(Stored data)
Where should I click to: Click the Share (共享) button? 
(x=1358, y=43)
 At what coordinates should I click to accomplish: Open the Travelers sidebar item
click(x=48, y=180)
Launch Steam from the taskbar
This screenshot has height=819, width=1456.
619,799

WHAT YOU WILL DO:
Repeat the records exactly, leaving out none of them.

COMPLETED TASK:
Where should I click to: Click the Share (共享) button? 
(x=1358, y=43)
 At what coordinates should I click to accomplish: Open the Travelers sidebar item
click(x=48, y=180)
Launch Steam from the taskbar
This screenshot has height=819, width=1456.
619,799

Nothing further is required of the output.